STEARS, JOHN

Contributed by: The James Bond Movie Encyclopedia by Steven Jay Rubin

(August 25, 1934–April 28, 1999): Two-time Oscar-winning British special effects expert who worked on the first six James Bond movies. Stears created and destroyed the miniature bauxite mine for Dr. No; blew up the SPECTRE helicopter and speedboats in From Russia with Love; flew the private and presidential jets in Goldfinger; and destroyed the Disco Volante hydrofoil and cocoon in Thunderball, for which he won his first Oscar. On You Only Live Twice, with its outer space sequences and helicopter chases, he would be kept particularly busy. And that space experience would be advantageous later in his career, when he was called on to create the effects for George Lucas’s Star Wars, for which he won his second Oscar for special effects. Stears also worked on On Her Majesty’s Secret Service. His crew throughout his Bond association included Frank George (engineer and effects), Jimmy Snow (floor effects and engineer), Bert Luxford (engineer), Joe Fitt (prop man and effects), and Charlie Dodds (effects rigger).

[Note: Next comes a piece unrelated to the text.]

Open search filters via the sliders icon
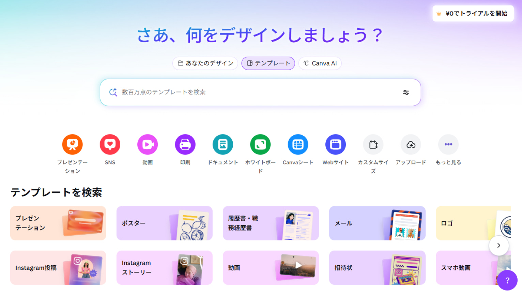 click(x=406, y=92)
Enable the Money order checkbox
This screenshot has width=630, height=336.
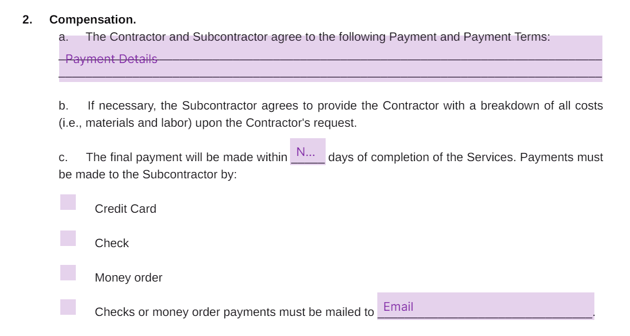tap(68, 273)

A native of Uxbridge, Hillingdon, Middlesex, England, Stears made his motion picture debut as a model aircraft builder for future 007 director Lewis Gilbert on the biographical war drama Reach for the Sky (1956), a film that featured future Bond players Sydney Tafler (The Spy Who Loved Me), Eric Pohlmann (From Russia with Love), and Peter Burton (Dr. No). He returned to work with Gilbert on the splendid Sink the Bismarck! (1960), then made his special effects debut on producers Albert R. Broccoli and Harry Saltzman’s Bob Hope comedy Call Me Bwana (1963).